Continuous Integration: Not Just for Large Teams

Thursday, May 11th, 2006

Recently, a beta tester of pulse asked a fair question:

I can see the benefits of automated build software for large software teams. Would pulse considerably benefit a development team of 1-5?

Now, I am surely biased, but my answer is most certainly yes. Firstly, there are many benefits that apply to both, such as frequent testing, testing outside of the developers’ environments, early detection of integration problems, isolating changes that introduce problems, and so on.

It is also fair to say that some of the benefits for large teams do not apply to the same degree for a team of 1-5. For example, as the team grows the chance of an integration problem increases even more rapidly due to potentail semantic conflicts between changes committed by various developers. Even when the developers are all disciplined enough to update and run tests locally (which we all are, right? ;) ), there is still a greater chance of a submit race. For large teams the continuous integration server can also be a great way to communicate recent project activity, as developers are notified of builds, and the web UI may allow you to see recent project changes.

Smaller teams do not have such problems with submit races and typically find communication much easier. However, some of the benefits of continuous integration are more important to small teams than to large ones. A prime example is the increased frequency of testing. Without continuous integration, tests are only run as frequently as the developers run them. The fewer developers, the less frequent the testing. Problems take longer to show up, especially intermittent bugs (those nasty blighters that only show up once every 364 test runs). If your tests run every fifteen minutes on your continuous integration server, even those intermittent bugs can’t hide for long.
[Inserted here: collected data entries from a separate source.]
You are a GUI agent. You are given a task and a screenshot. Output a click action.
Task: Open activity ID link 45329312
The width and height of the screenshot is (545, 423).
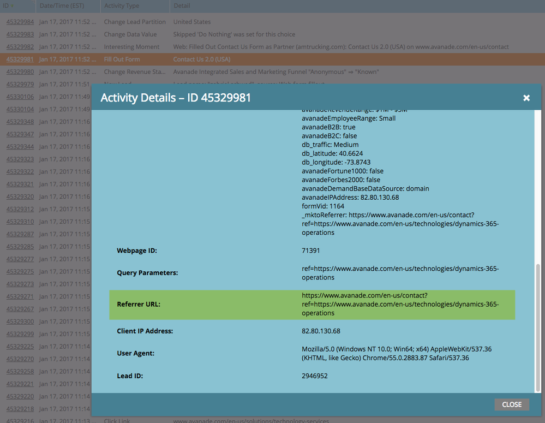pyautogui.click(x=20, y=209)
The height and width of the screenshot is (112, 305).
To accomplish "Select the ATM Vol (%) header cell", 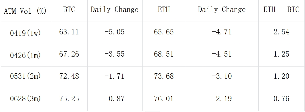I will pyautogui.click(x=26, y=11).
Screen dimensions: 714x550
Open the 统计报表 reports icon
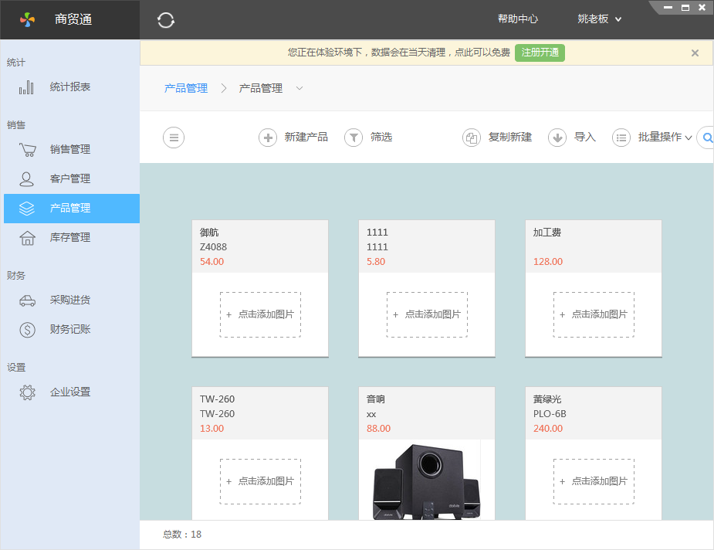tap(27, 87)
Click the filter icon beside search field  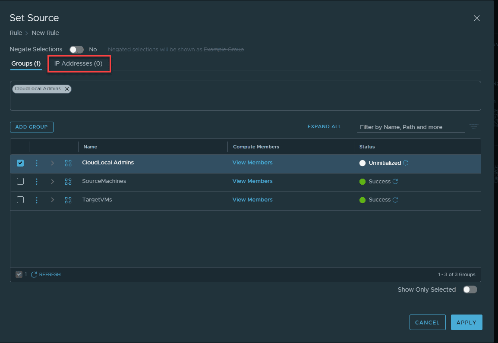tap(473, 127)
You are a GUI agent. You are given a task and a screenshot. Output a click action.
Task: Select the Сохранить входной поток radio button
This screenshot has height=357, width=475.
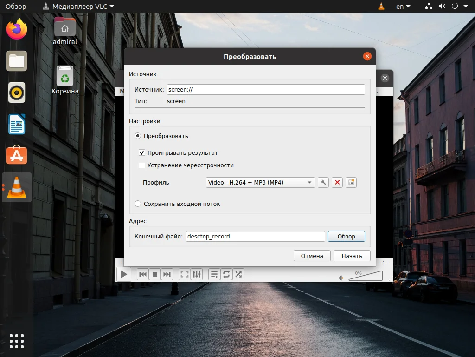pos(137,204)
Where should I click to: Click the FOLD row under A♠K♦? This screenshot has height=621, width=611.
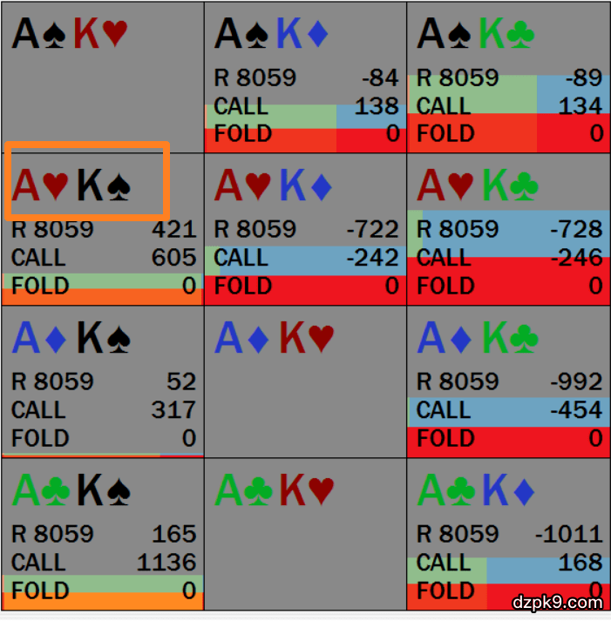pos(305,135)
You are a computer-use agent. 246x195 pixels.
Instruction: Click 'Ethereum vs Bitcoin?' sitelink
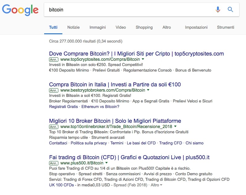101,107
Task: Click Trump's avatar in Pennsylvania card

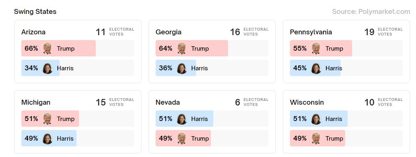Action: pos(316,49)

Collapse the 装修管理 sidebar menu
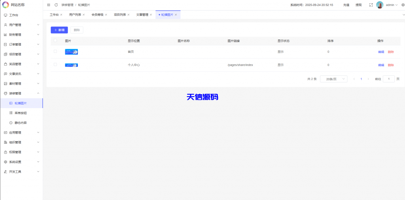coord(21,93)
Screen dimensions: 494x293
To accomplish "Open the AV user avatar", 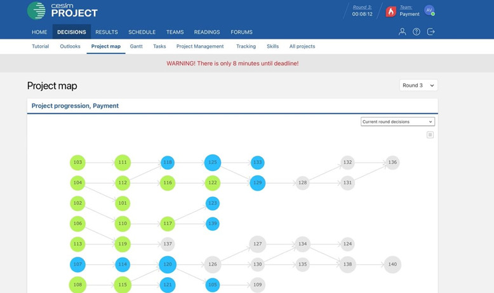I will coord(429,10).
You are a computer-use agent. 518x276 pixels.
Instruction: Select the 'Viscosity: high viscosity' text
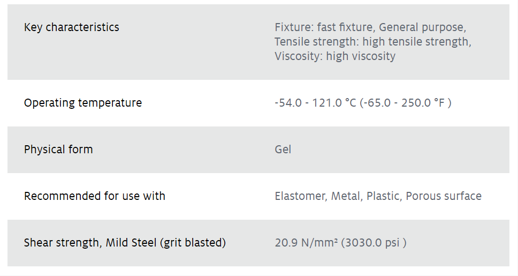tap(335, 56)
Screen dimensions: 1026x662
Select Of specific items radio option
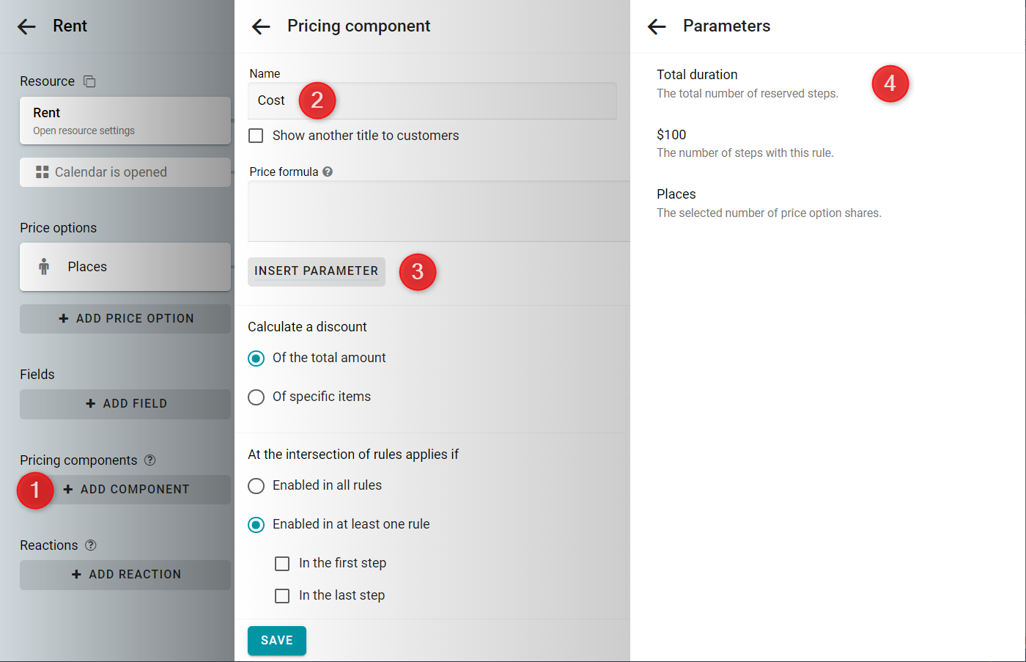256,397

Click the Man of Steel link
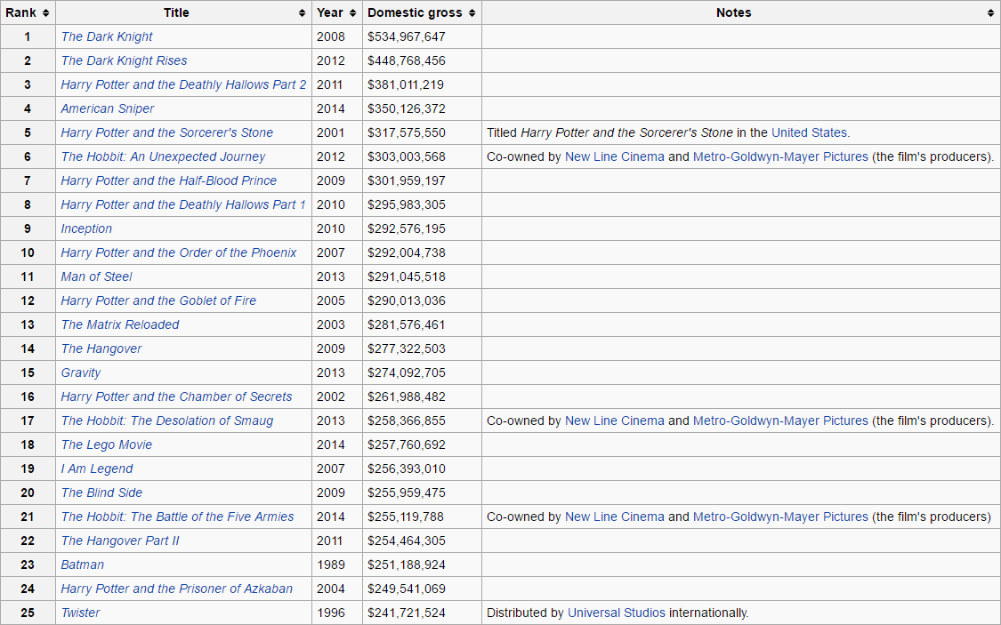pyautogui.click(x=96, y=276)
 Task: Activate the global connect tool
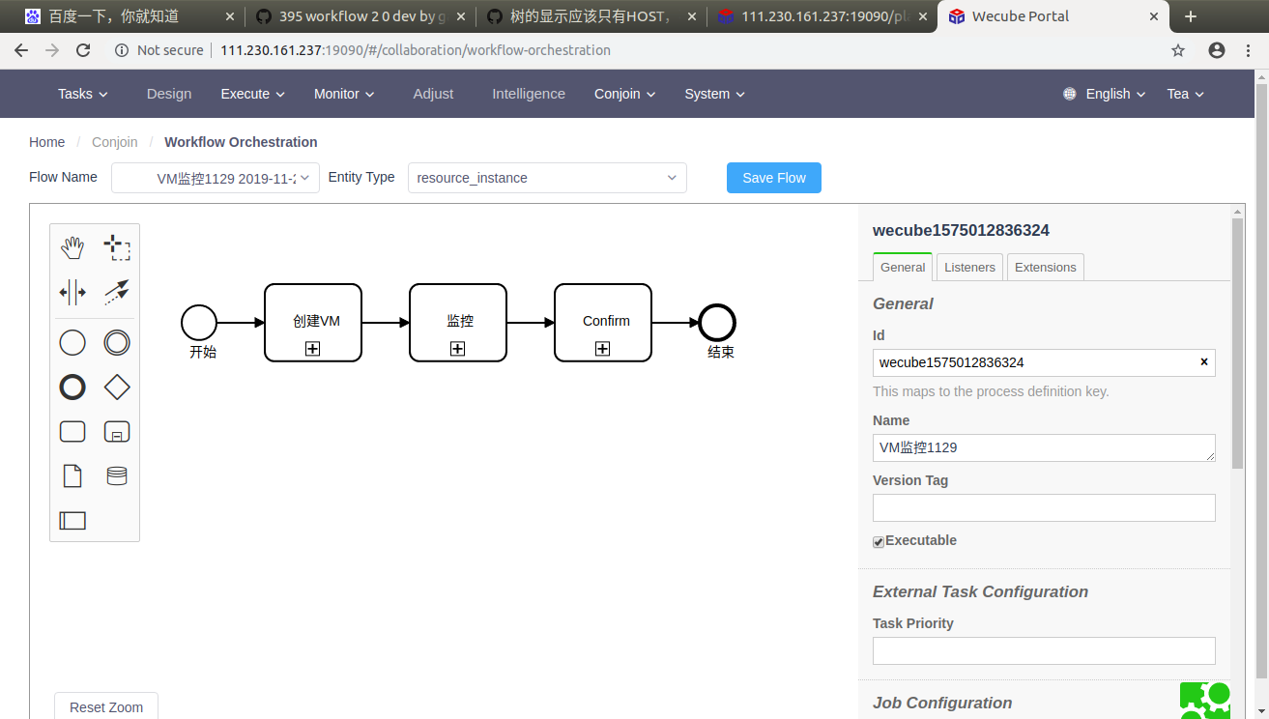pos(117,291)
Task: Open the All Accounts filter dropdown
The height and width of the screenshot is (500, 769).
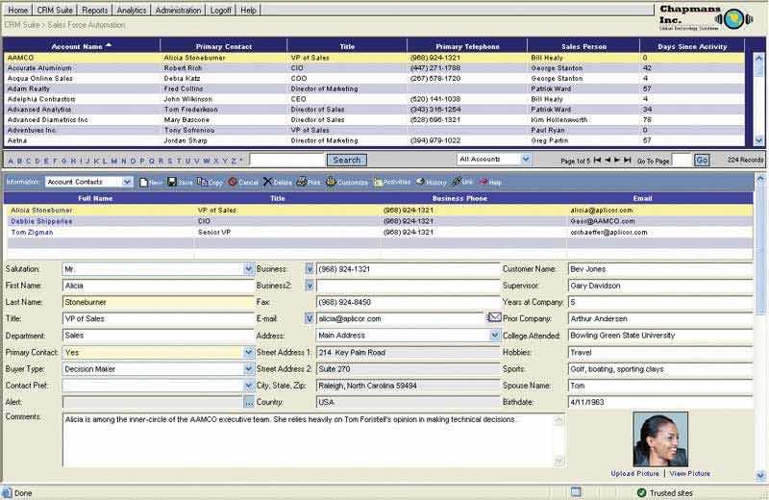Action: pos(525,160)
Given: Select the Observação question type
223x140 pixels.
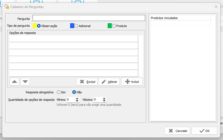Looking at the screenshot, I should pos(39,26).
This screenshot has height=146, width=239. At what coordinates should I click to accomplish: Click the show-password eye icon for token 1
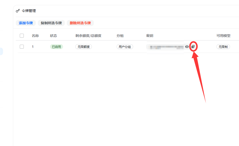click(187, 46)
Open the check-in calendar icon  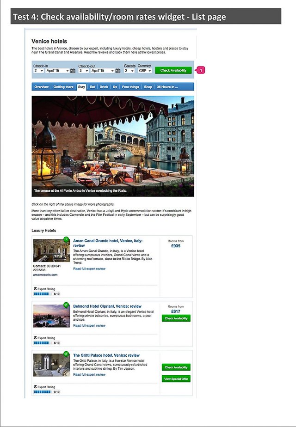click(x=73, y=71)
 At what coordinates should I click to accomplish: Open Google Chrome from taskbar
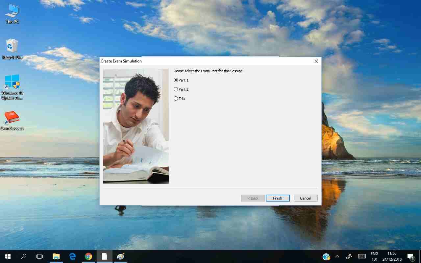tap(88, 256)
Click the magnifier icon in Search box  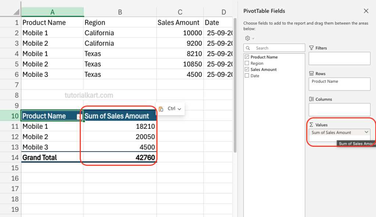click(247, 48)
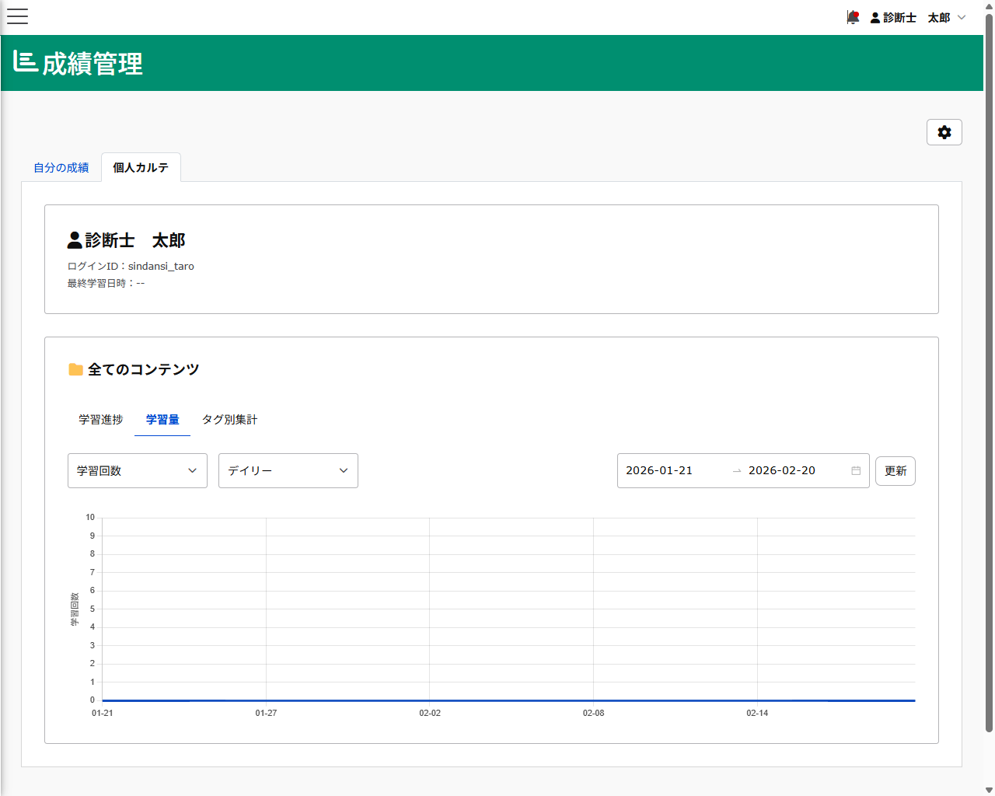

Further, small teams necessarily have a smaller number of environments that they are naturally testing on during development. Adding another one, even a single continuous integration server, is significant. Lastly, a smaller team, with naturally limited resources, needs to apply automation even more aggresively than a large team. Dedicating one or more engineers to release and integration management may not seem like a big deal to a large team, but for a small team that may be a third of the manpower!

Although they benefit in different ways, I wouldn’t say a large team needs CI more than a small one, or vice-versa. Experience has taught me that once a team employs continuous integration, whether it be 2 or 200 strong, the engineers will never want to do without it again.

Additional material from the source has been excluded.